Prospectively recruited patients with cardiomyopathy of diverse etiology (N = 77) and healthy controls (N = 10) underwent CMR on a 1.5 T scanner. Tagging, displacement encoding with stimulated echoes (DENSE) and balanced stead state free precession cine imaging were acquired on all subjects. A single matched mid left ventricular (LV) short axis plane was used for the comparisons of peak circumferential (Ecc) and radial strain (Err) and a 4-chamber view for longitudinal strain (Ell). Tagging images were analyzed using harmonic phase (HARP) and displacement encoding with stimulated echoes (DENSE) images using a proprietary program. Feature tracking (FT) was evaluated using 3 commercially available software from Tomtec Imaging Systems, Cardiac Image Modeller (CIM), and Circle Cardiovascular Imaging. Tagging data were used as reference. Statistic analyses were performed using paired t-test, intraclass correlation coefficient (ICC), Bland Altman limits of agreement and coefficient of variations.

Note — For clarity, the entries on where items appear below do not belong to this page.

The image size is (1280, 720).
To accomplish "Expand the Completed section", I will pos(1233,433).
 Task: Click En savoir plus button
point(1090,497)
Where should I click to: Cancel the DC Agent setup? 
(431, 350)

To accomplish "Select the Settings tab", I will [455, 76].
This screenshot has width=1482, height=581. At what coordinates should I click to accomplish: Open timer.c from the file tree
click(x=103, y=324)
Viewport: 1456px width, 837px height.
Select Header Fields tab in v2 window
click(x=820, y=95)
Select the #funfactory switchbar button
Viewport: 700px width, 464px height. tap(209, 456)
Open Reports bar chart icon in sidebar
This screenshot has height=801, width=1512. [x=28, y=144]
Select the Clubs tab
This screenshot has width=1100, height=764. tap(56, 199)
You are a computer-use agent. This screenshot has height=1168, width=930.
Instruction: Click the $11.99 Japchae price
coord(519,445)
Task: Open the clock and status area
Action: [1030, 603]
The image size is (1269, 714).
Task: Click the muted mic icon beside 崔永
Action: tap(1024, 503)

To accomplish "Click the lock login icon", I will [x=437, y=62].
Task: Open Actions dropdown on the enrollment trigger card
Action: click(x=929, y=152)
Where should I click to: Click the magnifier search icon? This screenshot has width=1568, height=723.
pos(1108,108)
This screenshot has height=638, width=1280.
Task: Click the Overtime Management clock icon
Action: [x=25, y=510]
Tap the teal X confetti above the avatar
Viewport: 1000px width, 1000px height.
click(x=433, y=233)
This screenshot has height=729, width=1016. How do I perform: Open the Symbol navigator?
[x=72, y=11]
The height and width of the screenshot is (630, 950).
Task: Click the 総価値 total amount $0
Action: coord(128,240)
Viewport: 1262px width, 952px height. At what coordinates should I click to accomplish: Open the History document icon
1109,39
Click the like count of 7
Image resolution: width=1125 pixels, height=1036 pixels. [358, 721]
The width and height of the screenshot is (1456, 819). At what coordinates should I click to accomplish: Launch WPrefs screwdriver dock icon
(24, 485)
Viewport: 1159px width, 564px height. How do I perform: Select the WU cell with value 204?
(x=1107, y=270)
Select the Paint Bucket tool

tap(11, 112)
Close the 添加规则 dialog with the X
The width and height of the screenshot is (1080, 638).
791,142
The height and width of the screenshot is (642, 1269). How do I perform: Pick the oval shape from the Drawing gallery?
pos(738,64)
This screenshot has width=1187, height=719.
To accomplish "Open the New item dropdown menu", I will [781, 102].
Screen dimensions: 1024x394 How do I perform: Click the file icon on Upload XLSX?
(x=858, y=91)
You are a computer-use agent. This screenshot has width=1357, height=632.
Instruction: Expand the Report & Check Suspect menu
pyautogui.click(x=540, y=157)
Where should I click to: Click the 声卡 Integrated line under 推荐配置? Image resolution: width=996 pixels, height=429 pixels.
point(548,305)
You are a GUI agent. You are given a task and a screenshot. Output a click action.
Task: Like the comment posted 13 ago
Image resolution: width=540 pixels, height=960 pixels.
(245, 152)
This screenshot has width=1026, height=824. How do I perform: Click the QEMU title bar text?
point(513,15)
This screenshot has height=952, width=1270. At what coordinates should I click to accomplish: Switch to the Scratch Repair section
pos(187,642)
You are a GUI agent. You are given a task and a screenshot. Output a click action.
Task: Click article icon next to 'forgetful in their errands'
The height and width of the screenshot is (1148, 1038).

Average LV ejection fraction was 50% (range 32 to 62%). Regional LV wall motion abnormalities were present in 48% of the analyzed planes. The average Ecc was − 13 ± 4%, − 13 ± 4%, − 16 ± 6%, − 10 ± 3% and − 14 ± 4% for tagging, DENSE, Tomtec, CIM and Circle, respectively, with the best agreement seen in DENSE and Circle with tagging. The Err was highly varied with poor agreement across the techniques, 32 ± 24%, 40 ± 28%, 47 ± 26%, 64 ± 33% and 23 ± 9% for tagging, DENSE, Tomtec, CIM and Circle, respectively. The average Ell was − 14 ± 4%, − 8 ± 3%, − 13 ± 5%, − 11 ± 3% and − 12 ± 4% for tagging, DENSE, Tomtec, CIM and Circle, respectively with the best agreement seen in Tomtec and Circle with tagging. In the intra- and inter-observer agreement analysis the reproducibility of each technique was good except for Err by HARP.
Small but important differences are evident in Ecc and Ell comparisons among vendors while large differences are seen in Err assessment. Our findings suggest that CMR strain values are technique and vendor dependent. Hence, it is essential to develop reference standard from each technique and analytical product for clinical use, and to sequentially compare patient data using the same software.